Ferragosto si conferma il periodo di flusso turistico piu’ elevato per gli italiani. Sono 14 milioni le persone che hanno deciso di concentrare le loro vacanze nelle due settimane centrali del mese rispetto ai 22 milioni complessivamente in vacanza ad agosto. Per un italiano su due si tratta della vacanza principale – con una durata di sette o piu’ giorni – e la spesa complessiva prevista e’ di oltre 11 miliardi di euro. Il mare risulta essere la prima scelta, con il 61 per cento della domanda. Segue la montagna con il 23 per cento, mentre citta’ d’arte e piccoli borghi costituiscono il 20 per cento della domanda. Le mete nazionali sono le prescelte nell’83 per cento dei casi.

Il pernotto medio degli italiani – riferisce un’indagine realizzata da Cna turismo e commercio – sara’ di tre notti, una in meno del pernotto medio dei turisti stranieri, per una spesa complessiva di circa 3,5 miliardi di euro. Due terzi dei turisti opteranno per gli alberghi e un terzo prediligera’ bed and breakfast, agriturismi e campeggi. L’assenza di 377 mila turisti provenienti dalla Russia – che prima della pandemia hanno viaggiato in Italia scegliendo come destinazione le citta’ d’arte e le mete balneari piu’ prestigiose – e’ stata compensata dal consistente ritorno degli stranieri da altri Paesi, come Stati Uniti, Francia, Germania e Regno Unito. A rilevarlo e’ un’analisi della Coldiretti in occasione del weekend di Ferragosto su dati della Banca d’Italia relativi ai mesi di luglio, agosto e settembre. In generale, molti turisti extra-europei sono attratti dall’Italia per il tasso di cambio particolarmente favorevole dell’euro: i viaggiatori partiti dagli Stati Uniti sembrano destinati a superare ogni risultato precedente.
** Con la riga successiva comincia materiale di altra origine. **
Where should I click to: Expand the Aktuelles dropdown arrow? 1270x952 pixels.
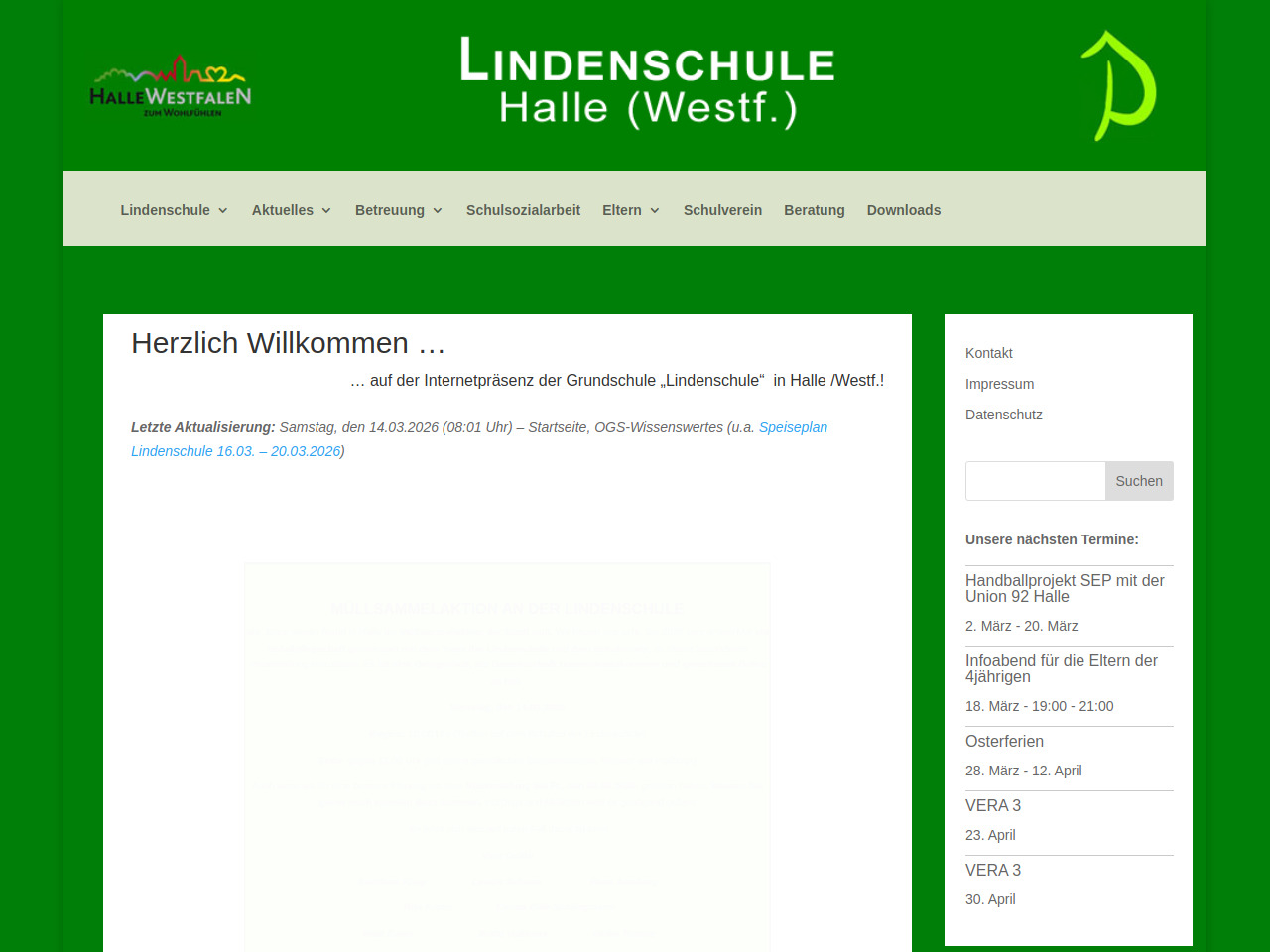click(x=326, y=211)
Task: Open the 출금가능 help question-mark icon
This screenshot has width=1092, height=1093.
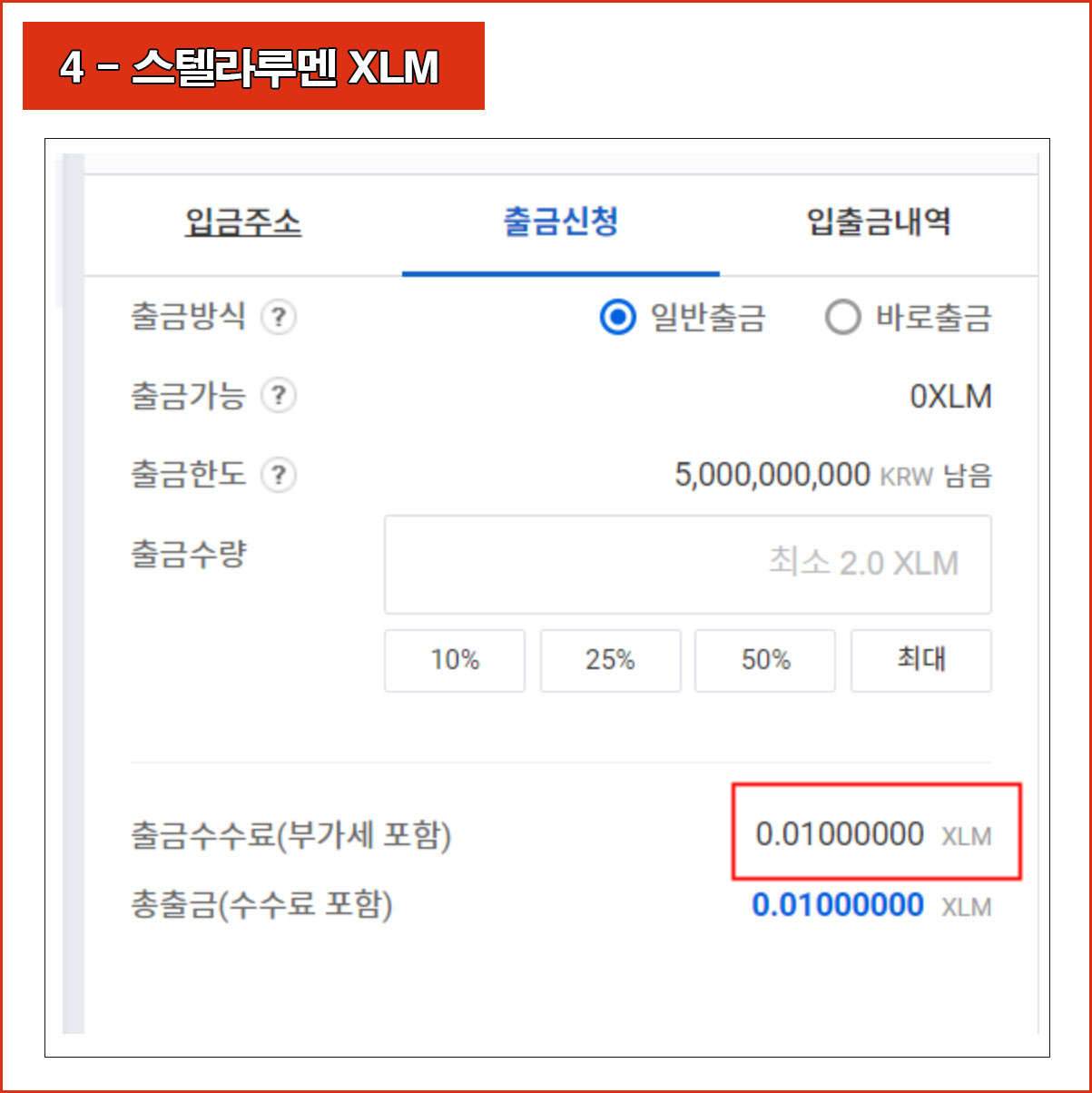Action: click(x=279, y=396)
I dati di Enit e Assoturismo sulle prenotazioni aeree verso l’Italia segnano ad agosto un incremento del 202 per cento rispetto allo stesso mese del 2021. Anche il traffico previsto lungo la rete Anas e’ particolarmente intenso. Le tratte interessate sono le principali direttrici verso le localita’ di villeggiatura, in particolare lungo le dorsali adriatica, tirrenica e jonica in direzione sud, i valichi di confine in direzione di Francia, Slovenia e Croazia, e le tratte in uscita dai centri urbani per i numerosi spostamenti locali. Si prevede, proprio in prossimita’ dei centri urbani, un consistente flusso di traffico, in concomitanza con i rientri del fine settimana. Sei italiani su dieci tenderanno comunque a tornare in luoghi gia’ visitati. Dai dati raccolti dall’ufficio studi di Enit, emerge che si optera’ per localita’ prevalentemente all’interno della propria Regione o comunque in quelle limitrofe.